Llegó la tele
Por mucho que la señorita Clara siguiera insistiendo, eso de hacer palotes y más palotes no era algo en lo que uno podía concentrarse ese día. De arriba hacia abajo y de abajo hacia arriba sin apretar el lápiz de mina blanda 2B mordisqueado y ya reducido a casi nada.
Un renglón, dos, tres, una hoja entera de palotes un poco ladeados hacia la derecha pero más o menos aceptables cuando sólo se tienen seis o siete años y se está ansioso porque suene la campana, se termine la clase y ya falte menos para el gran momento.
Que el permiso incluya tener que acarrear con una hermana menor es un detalle insignificante, cualquier sacrificio vale la pena.
Palote palote palote más palotes, el odiado vaso de leche, el recreo largo, el último recreo, mirar las figuritas del libro de lectura porque aún no tenía idea de lo que era la letra A así que mucho menos podría comprender esos garabatos que, supuestamente, decían mi mamá me ama pero vaya uno a saber si era cierto.
Tictac tictac y es inevitable que por fin llegue la hora y formando fila salgamos a la calle.
No vale la pena correr porque no hay apuro y el perro del garaje suele ladrarme y mostrar los dientes.
Total, falta un rato largo y lo importante es que ya se había superado una primera etapa y sólo faltaba otra, comerse dos milanesas re-calentadas de un sólo bocado ( ¿sólo existe la lechuga y el tomate? ¿no hay nada diferente? ) y dejar que la hora de la siesta transcurriera lo más rápidamente posible.

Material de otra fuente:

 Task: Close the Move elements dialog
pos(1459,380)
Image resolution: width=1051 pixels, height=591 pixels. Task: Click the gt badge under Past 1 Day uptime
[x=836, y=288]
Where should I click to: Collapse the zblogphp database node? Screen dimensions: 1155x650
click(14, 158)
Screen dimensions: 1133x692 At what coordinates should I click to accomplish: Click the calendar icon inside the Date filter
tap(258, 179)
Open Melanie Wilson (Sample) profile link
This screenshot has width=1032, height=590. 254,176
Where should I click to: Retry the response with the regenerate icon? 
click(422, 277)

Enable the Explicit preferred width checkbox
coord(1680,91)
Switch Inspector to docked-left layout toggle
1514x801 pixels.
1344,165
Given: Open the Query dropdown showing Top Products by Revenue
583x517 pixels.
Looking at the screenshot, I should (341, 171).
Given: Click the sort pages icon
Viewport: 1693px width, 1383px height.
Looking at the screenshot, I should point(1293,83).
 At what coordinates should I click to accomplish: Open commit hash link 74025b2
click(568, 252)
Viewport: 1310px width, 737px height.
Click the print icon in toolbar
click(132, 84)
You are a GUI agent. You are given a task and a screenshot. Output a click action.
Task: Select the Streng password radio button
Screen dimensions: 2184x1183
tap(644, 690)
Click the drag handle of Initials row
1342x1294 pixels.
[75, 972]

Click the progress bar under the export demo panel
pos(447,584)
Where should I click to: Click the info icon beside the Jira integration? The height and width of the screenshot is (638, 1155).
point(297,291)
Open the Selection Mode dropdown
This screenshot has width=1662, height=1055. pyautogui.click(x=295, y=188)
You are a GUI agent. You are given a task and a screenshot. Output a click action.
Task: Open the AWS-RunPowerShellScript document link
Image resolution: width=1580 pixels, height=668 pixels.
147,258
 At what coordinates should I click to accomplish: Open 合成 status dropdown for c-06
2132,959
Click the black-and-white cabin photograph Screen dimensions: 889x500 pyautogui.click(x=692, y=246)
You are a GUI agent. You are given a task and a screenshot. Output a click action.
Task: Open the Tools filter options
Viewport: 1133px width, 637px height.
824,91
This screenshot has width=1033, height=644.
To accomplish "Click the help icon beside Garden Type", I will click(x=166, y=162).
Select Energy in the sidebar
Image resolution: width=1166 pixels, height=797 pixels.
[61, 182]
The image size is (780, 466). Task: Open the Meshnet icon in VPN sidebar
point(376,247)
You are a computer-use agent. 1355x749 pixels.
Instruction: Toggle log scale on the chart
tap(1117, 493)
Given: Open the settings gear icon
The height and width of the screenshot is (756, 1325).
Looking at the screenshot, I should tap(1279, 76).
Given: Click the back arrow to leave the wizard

Por supuesto que era difícil saber si faltaba mucho o faltaba poco y de nada servía mirar el reloj, no sólo porque no tenía idea de lo que significaban esas manecillas sino porque una hora, dos o cinco minutos eran palabras que nada significaban. Mucho, poco, todo da igual cuando uno sólo espera que sea ahora, ya mismo.
Pero es inevitable que el momento llegue en algún momento y ahi fuimos. Atardecía y cruzamos la plaza hasta la avenida. Cruzamos la calle mirando a ambos lados como nos habían recomendado veinticincomilquinientastreinta veces, doblamos a la izquierda y caminamos hasta la otra esquina.
Dos cuadras completas, ¡una hazaña!
El negocio era una especie de bar pero de esos que nunca se sabe muy bien que son. Había personas jugando a las cartas, otros al dominó, el viejo que atendía el kiosco de flores saboreaba algo transparente que debía ser ginebra. Detrás del mostrador, el hombre nos hizo señas indicándonos que siguiéramos de frente y nos metiéramos a través de una puerta no-puerta que separaba el salón del resto de la casa donde vivía mi amigo.
Cruzamos esas cintas metálicas que pendían de la parte superior del vano y entramos en la cocina saludando a la señora que pelaba papas como si las odiara.
Allá en el fondo se escuchaban los murmullos poco disimulados del resto de mis compañeros que, en masa, se habían juntado en una pequeña habitación casi sin muebles, para contemplar embobados, ese artefacto extraño que se apoyaba indolente junto a una de las paredes: un televisor.

El primero, el único que había en todo el barrio.
Nos unimos a la ceremonia más que nada porque había que ser solidarios con la excitación pero yo esperaba que alguien me revelara el secreto y que de una vez por todas lo encendieran.
Por fin, algún adulto entró, nos miró con cierta arrogancia y se puso a manipular los controles del aparato que zumbó y silbó hasta que se iluminó y empezaron a salir sonidos de su interior.
Sólo se veían rayas y uno podía imaginarse cosas pero bastó que le diera un par de golpecitos suaves pero firmes en un costado para que de pronto, una señora que imagino rubia y perfumada, me sonriera desde la pantalla y me hablara de las bondades de un jabón en polvo que seguramente debía ser el mejor de este mundo por la forma enfática en que lo promovía.
Lamentablemente, mi edad me impedía tener dinero suficiente para esas cosas así que tuve que ceder al primer impulso que fue salir corriendo a comprar uno.
La señora se fue y apareció un señor con moñito y bigote que también sonreía con todos los dientes pero ya no le presté atención porque alguien me codeaba y me hablaba al oído diciéndome ohhh ahhh uhhh y otras cosas semejantes que seguramente significaban que estaba tan embobado como yo.
Y así pasó el tiempo hasta que el Llanero Solitario montó su caballo blanco y me dejé llevar por él como tantas otras veces lo había hecho en el cine.
Por suerte, todo terminó bien, los malos fueron encarcelados, los buenos se salvaron y ahí THE END.
Sin mucho que hablar, desalojamos la habitación y cada uno se volvió para su casa sin decir palabra.
Ahora sé que fue media hora, sólo media hora ... pero también fue el infinito.